In protest of the modest, secluded life of homeschooling

Apparently, there is a one woman campaign out of Maine to “wake-up” society to the dangers of homeschooling, via Doris Anne Beaulieu and her book The Torments of the Modest Secluded Farm Life as well as her website, Life’s Ultimate Test.  I’ve spent a little time looking for additional information, but unfortunately our library does not carry the book and all I could find online was the same description she left on my blog as a comment across multiple sites and no independent reviews.  She has received some honors for her work, including some attention from the Obama campaign.  (All block quotes are from the comment she left.  Unfortunately, the comment was post length by itself so I’m going to try to pare it down a bit,)

. . . Who we become as adults is greatly influenced by the way we are raised as children. . . .

I couldn’t agree more.  In fact, I dare say this is one of the primary motivations which unites us as homeschoolers…the desire to provide positive models to our children.

. . . I believe that living a sheltered life at home and home-schooling is not the best way to raise your children. I was a sheltered child at home and attended a private school. Private schools have since improved in time, with legislation to accredit the institution and greater attendance.

I’m not sure that accreditation necessary translates to improvements, but I am not that familiar with the history of private schools in general, nor of Catholic schools in particular.  At any rate, so far the argument being developed seems to be based solely on her experiences as a child raised in a secluded area attending a private school.  One person’s experience, and it wasn’t even with homeschooling.

Home-schooling, however, has been left on the back burner without much legislation to monitor it and has turned into the private schools of the past. Who is ensuring that the home-schooled children are receiving an education that will enable them to be socially acceptable?

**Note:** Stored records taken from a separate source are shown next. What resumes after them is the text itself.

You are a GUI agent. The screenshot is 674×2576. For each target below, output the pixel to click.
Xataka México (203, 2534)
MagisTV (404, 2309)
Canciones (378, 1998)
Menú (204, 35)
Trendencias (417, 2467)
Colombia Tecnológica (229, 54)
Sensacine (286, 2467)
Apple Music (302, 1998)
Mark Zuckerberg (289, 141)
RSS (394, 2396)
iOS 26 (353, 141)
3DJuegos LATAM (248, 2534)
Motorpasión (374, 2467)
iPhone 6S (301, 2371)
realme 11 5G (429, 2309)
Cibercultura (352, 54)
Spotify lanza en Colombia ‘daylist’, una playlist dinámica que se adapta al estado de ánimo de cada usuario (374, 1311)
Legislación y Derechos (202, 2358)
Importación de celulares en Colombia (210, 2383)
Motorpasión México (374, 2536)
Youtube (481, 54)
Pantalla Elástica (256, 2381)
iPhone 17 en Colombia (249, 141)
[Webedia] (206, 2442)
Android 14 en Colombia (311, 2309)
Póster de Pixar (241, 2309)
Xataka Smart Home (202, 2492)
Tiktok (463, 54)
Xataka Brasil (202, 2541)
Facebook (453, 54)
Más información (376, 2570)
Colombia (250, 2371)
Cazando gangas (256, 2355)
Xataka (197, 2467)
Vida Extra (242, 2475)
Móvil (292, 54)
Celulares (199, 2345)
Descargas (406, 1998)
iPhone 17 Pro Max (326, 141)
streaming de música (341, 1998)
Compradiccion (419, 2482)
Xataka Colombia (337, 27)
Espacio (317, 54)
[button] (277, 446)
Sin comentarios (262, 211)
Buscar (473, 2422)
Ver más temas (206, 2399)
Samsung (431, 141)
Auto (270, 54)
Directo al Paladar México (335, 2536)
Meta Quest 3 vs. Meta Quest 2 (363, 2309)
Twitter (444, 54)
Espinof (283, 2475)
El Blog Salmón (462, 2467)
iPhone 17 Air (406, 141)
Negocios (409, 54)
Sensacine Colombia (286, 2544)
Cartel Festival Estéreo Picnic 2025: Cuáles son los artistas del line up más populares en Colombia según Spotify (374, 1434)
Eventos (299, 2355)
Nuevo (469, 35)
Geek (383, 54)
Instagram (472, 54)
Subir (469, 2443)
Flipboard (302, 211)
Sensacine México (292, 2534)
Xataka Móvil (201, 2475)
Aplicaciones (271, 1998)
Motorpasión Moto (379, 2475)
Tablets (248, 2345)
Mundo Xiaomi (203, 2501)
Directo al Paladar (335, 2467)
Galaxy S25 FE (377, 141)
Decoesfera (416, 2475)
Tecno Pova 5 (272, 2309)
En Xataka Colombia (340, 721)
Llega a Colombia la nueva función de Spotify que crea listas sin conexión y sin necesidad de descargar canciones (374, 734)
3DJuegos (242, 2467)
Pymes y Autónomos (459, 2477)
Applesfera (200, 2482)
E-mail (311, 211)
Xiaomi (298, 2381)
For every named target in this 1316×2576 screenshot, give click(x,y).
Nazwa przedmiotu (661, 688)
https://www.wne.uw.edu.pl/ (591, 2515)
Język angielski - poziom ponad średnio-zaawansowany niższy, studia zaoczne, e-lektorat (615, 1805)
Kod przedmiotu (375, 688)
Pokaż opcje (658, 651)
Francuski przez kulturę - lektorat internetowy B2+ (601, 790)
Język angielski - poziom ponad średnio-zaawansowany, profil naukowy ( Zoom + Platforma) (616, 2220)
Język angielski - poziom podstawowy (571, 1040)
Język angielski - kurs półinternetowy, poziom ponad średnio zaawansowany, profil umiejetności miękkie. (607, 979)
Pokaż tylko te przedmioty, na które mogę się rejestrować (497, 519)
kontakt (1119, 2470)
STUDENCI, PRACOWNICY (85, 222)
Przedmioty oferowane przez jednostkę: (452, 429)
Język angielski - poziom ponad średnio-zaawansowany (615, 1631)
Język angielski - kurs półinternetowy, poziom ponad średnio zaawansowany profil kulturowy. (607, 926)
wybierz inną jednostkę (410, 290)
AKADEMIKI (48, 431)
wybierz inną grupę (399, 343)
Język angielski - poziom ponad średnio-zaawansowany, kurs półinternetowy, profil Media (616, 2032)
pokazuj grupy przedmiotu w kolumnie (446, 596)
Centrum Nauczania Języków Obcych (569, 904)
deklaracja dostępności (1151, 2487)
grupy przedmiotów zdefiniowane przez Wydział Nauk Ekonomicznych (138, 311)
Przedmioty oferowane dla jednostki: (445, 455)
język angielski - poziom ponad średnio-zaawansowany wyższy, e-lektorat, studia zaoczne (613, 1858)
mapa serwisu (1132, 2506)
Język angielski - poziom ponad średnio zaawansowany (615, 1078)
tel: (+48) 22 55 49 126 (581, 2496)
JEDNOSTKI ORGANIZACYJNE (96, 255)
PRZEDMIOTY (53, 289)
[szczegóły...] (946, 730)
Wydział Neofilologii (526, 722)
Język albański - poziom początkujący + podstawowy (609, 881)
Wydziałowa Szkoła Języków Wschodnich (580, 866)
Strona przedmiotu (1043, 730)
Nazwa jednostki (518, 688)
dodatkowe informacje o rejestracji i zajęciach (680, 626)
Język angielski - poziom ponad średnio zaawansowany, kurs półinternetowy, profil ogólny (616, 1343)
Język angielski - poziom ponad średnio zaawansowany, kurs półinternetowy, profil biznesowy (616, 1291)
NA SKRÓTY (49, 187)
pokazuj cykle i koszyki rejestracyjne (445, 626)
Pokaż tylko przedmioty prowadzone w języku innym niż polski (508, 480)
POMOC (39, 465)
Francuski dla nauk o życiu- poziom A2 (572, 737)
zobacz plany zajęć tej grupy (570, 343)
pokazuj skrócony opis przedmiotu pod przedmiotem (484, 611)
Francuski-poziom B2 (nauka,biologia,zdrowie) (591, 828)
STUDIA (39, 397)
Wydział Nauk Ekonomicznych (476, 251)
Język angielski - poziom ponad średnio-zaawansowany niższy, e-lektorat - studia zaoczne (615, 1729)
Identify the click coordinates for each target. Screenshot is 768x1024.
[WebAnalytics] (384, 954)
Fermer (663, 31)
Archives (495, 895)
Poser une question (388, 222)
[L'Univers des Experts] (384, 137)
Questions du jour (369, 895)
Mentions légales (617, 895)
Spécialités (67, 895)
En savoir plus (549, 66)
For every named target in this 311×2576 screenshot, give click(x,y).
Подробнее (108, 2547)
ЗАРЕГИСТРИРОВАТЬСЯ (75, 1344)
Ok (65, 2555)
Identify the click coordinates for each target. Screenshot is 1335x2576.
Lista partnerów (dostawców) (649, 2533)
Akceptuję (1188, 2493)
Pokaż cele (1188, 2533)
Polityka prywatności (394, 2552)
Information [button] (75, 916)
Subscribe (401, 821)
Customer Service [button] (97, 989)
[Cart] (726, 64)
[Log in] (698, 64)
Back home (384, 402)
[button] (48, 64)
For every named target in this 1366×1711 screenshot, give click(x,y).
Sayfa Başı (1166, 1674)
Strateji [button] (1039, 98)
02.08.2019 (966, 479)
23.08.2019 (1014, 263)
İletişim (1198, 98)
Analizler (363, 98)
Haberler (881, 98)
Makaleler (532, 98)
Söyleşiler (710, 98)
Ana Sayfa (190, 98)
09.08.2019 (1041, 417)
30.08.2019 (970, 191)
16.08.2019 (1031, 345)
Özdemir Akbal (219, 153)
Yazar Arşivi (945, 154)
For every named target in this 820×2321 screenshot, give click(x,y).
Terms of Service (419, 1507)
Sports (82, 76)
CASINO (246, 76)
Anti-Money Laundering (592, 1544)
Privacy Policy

I would say predominantly the parents.  As well as neighbors, friends, churches and pediatricians.  In other words, the communities we live in.  And just what is “socially acceptable?”  A lot of people homeschool because their children are not socially accepted and find themselves bullied relentlessly.  In fact, concerns about this environment are the top cited reason for homeschooling.  Sometimes this world still catches up with them because you can never truly shelter a child from the world.

My book paints a very clear picture of the closeness of families who live a protective, sheltered life going to a private school(Which is not the home-schools of today). One’s only friends are those also living under that protective blanket, or in my case, only my siblings. One is raised to believe the whole world lives this way.

If you grow up in a small rural area, chances are you will find a similar environment in the local public school.  These communities are small and your teacher may have educated all your siblings, your parents and graduated with your grandmother.  I’m sure there is some culture shock leaving such a world, but I’m not convinced that there is anything the government can do to help that transition.  Nor that parents are wrong or are guilty of anything but loving their children for wanting to bring their children up this way.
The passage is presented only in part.